How deep is your faith? A question I should be able to answer easily enough. Yet these past months, with an ailing mum on her last legs my faith was tested so many times. Like every good Catholic and as everyone, friends, and well-wishers advised I left mum in God’s hands. Yet there was always a fear: a what if? Surely I should not have doubts or questions since I had left it all in God's hands? Still the mere mortal in me tortured myself with the ifs. Oh ye of little faith, a silent voice whispered!
Hospitals are a great place for one to learn gratitude! In the weeks and months that mum stayed in the hospital, watching the other patients cope with their illnesses and conditions was an eye opener. I gave thanks for the good health I enjoy and offered silent prayers for the patients in the ward. There are two Catholic patients in mum's ward, both Eurasian women in their 80s. On one occasion, Patient A asked me what day of the week it was, after I told her it was Friday she took out her rosary and started her rosary prayers .

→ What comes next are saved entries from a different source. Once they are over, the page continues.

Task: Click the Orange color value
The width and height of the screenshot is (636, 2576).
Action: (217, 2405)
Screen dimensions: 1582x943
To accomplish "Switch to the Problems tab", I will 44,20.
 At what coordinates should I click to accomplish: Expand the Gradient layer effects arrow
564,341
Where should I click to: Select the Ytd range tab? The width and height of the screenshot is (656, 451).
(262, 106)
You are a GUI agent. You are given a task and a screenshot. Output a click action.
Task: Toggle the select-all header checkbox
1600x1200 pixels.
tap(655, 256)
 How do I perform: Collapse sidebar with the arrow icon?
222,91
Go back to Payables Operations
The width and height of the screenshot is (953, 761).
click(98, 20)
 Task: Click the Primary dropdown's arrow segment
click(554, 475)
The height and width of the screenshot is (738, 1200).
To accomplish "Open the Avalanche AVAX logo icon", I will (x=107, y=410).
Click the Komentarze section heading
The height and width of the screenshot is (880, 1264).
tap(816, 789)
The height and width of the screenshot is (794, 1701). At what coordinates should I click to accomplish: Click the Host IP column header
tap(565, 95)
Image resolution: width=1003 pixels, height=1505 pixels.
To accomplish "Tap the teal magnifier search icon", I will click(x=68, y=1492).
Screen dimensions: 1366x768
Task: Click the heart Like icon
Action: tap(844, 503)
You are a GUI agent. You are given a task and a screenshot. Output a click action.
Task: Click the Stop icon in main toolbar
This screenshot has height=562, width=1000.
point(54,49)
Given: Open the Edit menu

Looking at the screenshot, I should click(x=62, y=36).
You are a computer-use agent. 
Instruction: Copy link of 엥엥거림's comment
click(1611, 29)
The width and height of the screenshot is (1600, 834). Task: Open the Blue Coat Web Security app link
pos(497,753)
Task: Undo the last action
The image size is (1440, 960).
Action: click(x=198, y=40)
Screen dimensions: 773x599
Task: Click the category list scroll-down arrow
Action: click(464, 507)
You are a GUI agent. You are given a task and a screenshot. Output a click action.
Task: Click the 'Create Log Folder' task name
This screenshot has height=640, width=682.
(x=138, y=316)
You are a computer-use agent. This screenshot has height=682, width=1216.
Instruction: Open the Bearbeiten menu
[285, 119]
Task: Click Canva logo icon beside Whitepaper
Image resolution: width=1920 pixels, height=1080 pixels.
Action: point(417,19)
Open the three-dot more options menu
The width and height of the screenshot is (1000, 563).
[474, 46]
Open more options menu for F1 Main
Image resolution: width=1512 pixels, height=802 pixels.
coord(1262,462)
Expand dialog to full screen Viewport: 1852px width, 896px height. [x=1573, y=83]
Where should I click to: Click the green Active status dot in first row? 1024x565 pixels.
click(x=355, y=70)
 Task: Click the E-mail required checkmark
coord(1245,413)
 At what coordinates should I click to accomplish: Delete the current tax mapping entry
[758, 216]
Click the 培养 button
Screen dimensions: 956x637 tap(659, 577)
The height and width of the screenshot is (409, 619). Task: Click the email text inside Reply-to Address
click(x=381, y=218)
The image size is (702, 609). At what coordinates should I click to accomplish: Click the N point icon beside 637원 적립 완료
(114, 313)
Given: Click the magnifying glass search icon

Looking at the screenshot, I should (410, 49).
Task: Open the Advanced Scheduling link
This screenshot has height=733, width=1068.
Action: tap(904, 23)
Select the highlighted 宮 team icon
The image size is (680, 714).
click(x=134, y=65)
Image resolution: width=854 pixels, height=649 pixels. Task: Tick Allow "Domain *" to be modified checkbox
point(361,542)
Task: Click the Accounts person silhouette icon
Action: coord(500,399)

That night at prayers, I remembered the fervor of Patient A. For the first time in a while, I just prayed asking for help understand God's will for mum! Not what we her family wanted but what God had planned for her. To lift her up, to remove her suffering and to trust the will of God!
The following Sunday, while I was at the hospital again stressing about the pile of unfinished work that I needed to clear and feeling guilty, I learnt lesson number 2. Patient B, another Eurasian and Catholic as well, was looking forlorn and troubled. So I asked her what was wrong. She looked at me and with so much grief and said, “I lost my rosary. She went on," I said my rosary last night and it was in my pocket but this morning when they showered me, it was gone! “ The expression on her face was that of someone who had lost a fortune. Fortunately I had three rosaries in my handbag. I always have extras, a habit from IJ days because ever so often the girls would come up and say they had forgotten their rosaries and could I lend them one.
So I reached out and gave her one of my rosaries!
She was grateful beyond words and the look on her face was priceless! She thanked me and promptly started her rosary prayer! That somehow was God's lesson for me! , I felt that God's message to me was simple: To have faith and to let go! I had a parachute and yet I did not want to jump!
Sometimes God delivers his lessons in such simple ways we just need to be ready to let go and trust him. That same evening a friend dropped by and prayed over mum. It was the answer to my prayer! I had heard God's message to just trust and pray! I had learned to say, “Get thee gone Satan” every time any kind of doubt began to cross my mind.